▶ **Request**:
Rewrite each row below as one string in a JSON list, one string per line, leaving out blank lines.

▶ **Supplied data**:
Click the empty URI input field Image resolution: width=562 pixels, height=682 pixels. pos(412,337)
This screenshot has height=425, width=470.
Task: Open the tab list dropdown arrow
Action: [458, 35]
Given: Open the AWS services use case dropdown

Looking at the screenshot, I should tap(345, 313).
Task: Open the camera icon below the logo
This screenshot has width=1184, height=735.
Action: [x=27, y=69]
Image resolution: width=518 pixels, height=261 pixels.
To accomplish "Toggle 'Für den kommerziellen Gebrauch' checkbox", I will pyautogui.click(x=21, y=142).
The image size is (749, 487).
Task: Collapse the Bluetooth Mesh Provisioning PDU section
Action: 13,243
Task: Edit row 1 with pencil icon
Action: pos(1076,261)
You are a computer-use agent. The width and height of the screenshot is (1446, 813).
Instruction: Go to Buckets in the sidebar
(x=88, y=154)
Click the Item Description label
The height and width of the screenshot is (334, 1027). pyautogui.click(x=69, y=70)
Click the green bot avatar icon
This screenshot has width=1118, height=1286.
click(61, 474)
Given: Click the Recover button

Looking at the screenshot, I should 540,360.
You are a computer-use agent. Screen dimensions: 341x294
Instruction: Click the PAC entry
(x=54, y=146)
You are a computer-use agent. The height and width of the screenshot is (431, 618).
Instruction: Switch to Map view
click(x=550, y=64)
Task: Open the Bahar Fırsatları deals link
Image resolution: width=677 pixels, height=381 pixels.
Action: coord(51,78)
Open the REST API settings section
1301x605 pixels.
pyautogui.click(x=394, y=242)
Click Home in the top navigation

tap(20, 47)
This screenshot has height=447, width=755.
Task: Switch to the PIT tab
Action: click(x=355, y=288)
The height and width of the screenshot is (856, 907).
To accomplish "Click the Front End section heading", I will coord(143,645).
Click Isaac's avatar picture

▶ **Reply**:
[
  "Click the empty URI input field Image resolution: width=562 pixels, height=682 pixels. pos(412,337)",
  "This screenshot has height=425, width=470.",
  "Task: Open the tab list dropdown arrow",
  "Action: [458, 35]",
  "Given: Open the AWS services use case dropdown",
  "Looking at the screenshot, I should tap(345, 313).",
  "Task: Open the camera icon below the logo",
  "This screenshot has width=1184, height=735.",
  "Action: [x=27, y=69]",
  "Image resolution: width=518 pixels, height=261 pixels.",
  "To accomplish \"Toggle 'Für den kommerziellen Gebrauch' checkbox\", I will pyautogui.click(x=21, y=142).",
  "The image size is (749, 487).",
  "Task: Collapse the Bluetooth Mesh Provisioning PDU section",
  "Action: 13,243",
  "Task: Edit row 1 with pencil icon",
  "Action: pos(1076,261)",
  "You are a computer-use agent. The width and height of the screenshot is (1446, 813).",
  "Instruction: Go to Buckets in the sidebar",
  "(x=88, y=154)",
  "Click the Item Description label",
  "The height and width of the screenshot is (334, 1027). pyautogui.click(x=69, y=70)",
  "Click the green bot avatar icon",
  "This screenshot has width=1118, height=1286.",
  "click(61, 474)",
  "Given: Click the Recover button",
  "Looking at the screenshot, I should 540,360.",
  "You are a computer-use agent. Screen dimensions: 341x294",
  "Instruction: Click the PAC entry",
  "(x=54, y=146)",
  "You are a computer-use agent. The height and width of the screenshot is (431, 618).",
  "Instruction: Switch to Map view",
  "click(x=550, y=64)",
  "Task: Open the Bahar Fırsatları deals link",
  "Image resolution: width=677 pixels, height=381 pixels.",
  "Action: coord(51,78)",
  "Open the REST API settings section",
  "1301x605 pixels.",
  "pyautogui.click(x=394, y=242)",
  "Click Home in the top navigation",
  "tap(20, 47)",
  "This screenshot has height=447, width=755.",
  "Task: Switch to the PIT tab",
  "Action: click(x=355, y=288)",
  "The height and width of the screenshot is (856, 907).",
  "To accomplish \"Click the Front End section heading\", I will coord(143,645).",
  "Click Isaac's avatar picture"
]